I came home from Glastonbury in time to preach at Evensong - part of a sermon series on missionary saints commemorated during March. I have to say, my heart did not leap when I was assigned Chad. Beyond a number of entertaining and gin sodden evenings with some camp catholics at St Chad's College, Durham, during my post-grad year, I knew less than nothing about the man, and wasn't sure I wanted to.
In the event, he surprised me, as I've illustrated in the sermon, which I've posted here.
I wished, though, that I'd been able to rewrite the sermon again to reflect some of the things I think I've learned about leadership during the weekend.
Chad, you see, sat very light to his leadership.
He was happiest giving away his power (he literally handed back his bishopric, rather than place himself centre stage as a cause celebre, a figurehead for the Celtic church whose influence was diminishing before the church of Rome)

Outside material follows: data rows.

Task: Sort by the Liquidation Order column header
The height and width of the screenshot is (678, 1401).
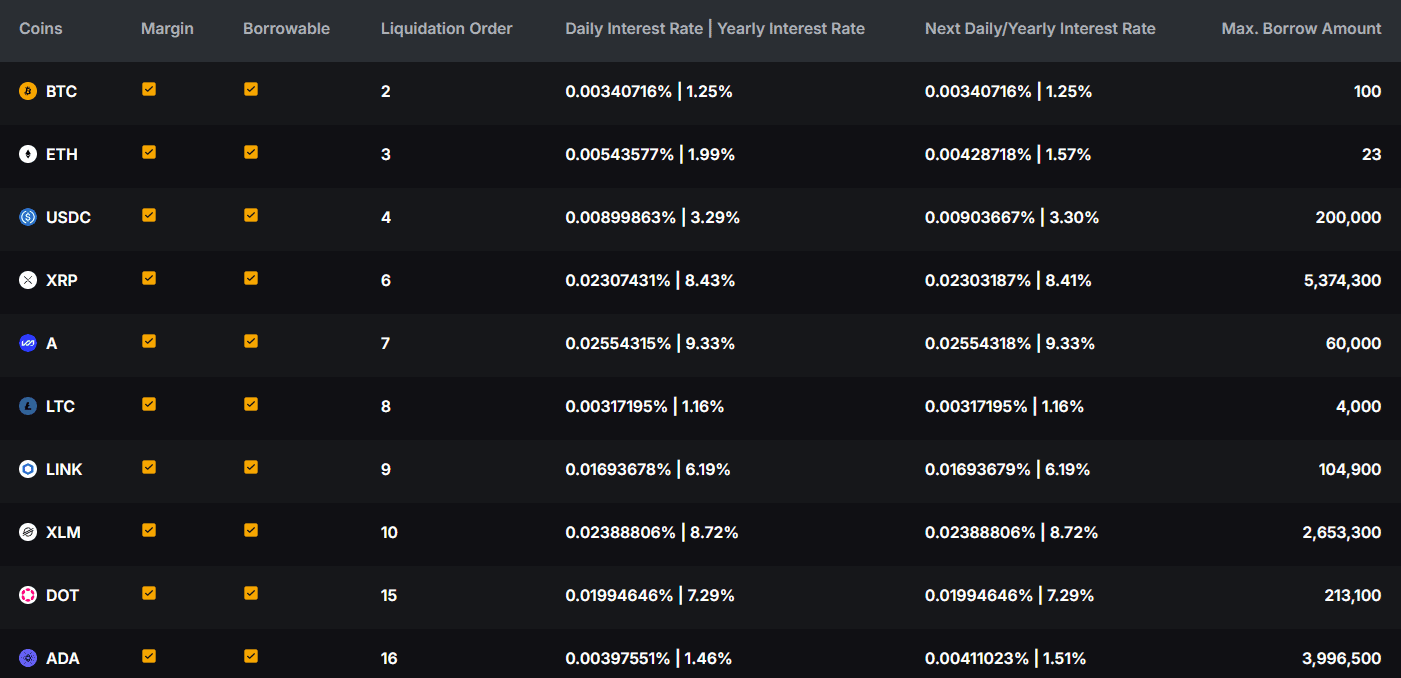Action: tap(446, 29)
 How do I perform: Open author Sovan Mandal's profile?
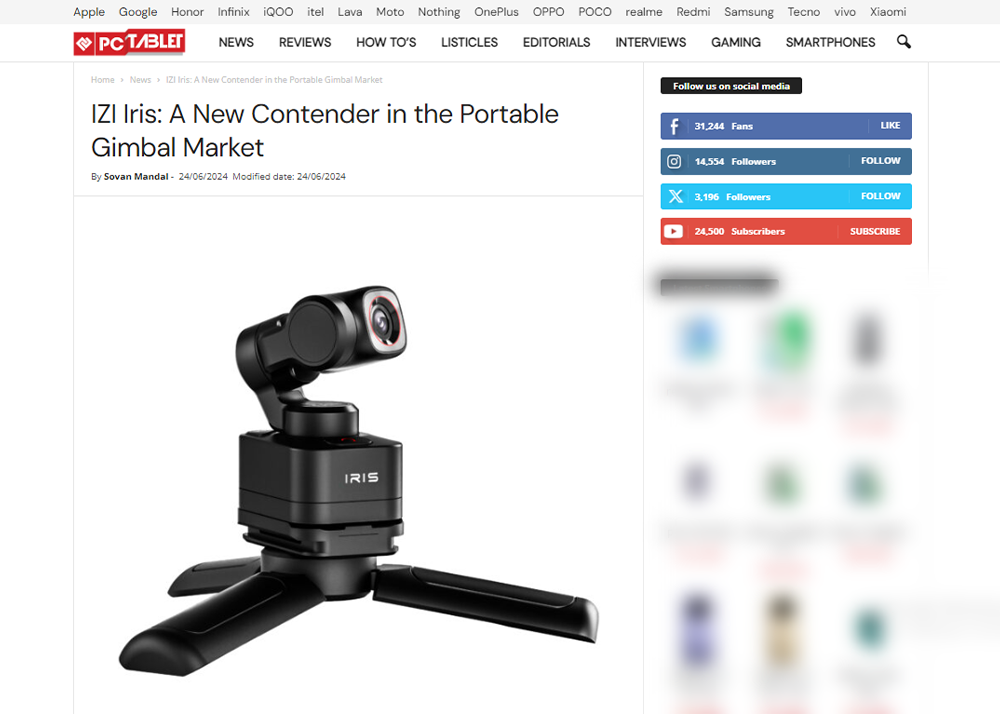click(x=136, y=177)
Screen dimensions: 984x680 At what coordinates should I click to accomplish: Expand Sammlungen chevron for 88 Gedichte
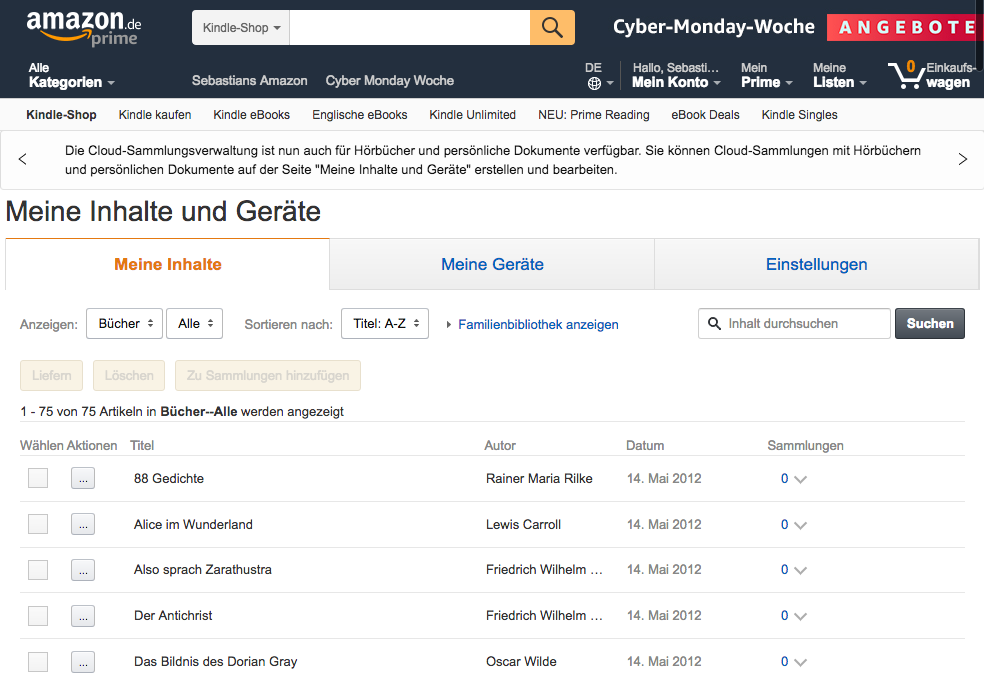point(799,479)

He felt no need to impose himself or assert his dignity - indeed, he consistently resisted those projections of others that insisted that a bishop must be an authority figure . He exemplified the type of power that we identified as "weak power" - which, of course, reaches it perfect expression in the Incarnation and the "undefended leadership" of the Servant King.
The thesis of the weekend, as I understand it, is that our habitual leadership styles emerge from our earliest experience of relationships that meet or fail to meet our internal needs....
We are shaped, we are distorted or we blossom through those experiences.
Our goal in leadership is to become undefended leaders, whose sense of personal worth is independent of our success, or of the affirmation that we receive from others...
Clearly we don't need to be engaged in leadership to find ourselves trapped by the same behaviour patterns, derived from the same sources.
But we can, with God's help, learn new patterns based on our identity as God's beloved children.
Once we grasp in our souls that this love really is unconditional and inexhaustible, received as gift each and every moment, everything is transformed. We don't need defence strategies, because we understand that we are defended by the love that holds creation in being.
I don't expect that St Chad would have much truck with books on The Undefended Leader but I'm certain he'd recognise the subject matter.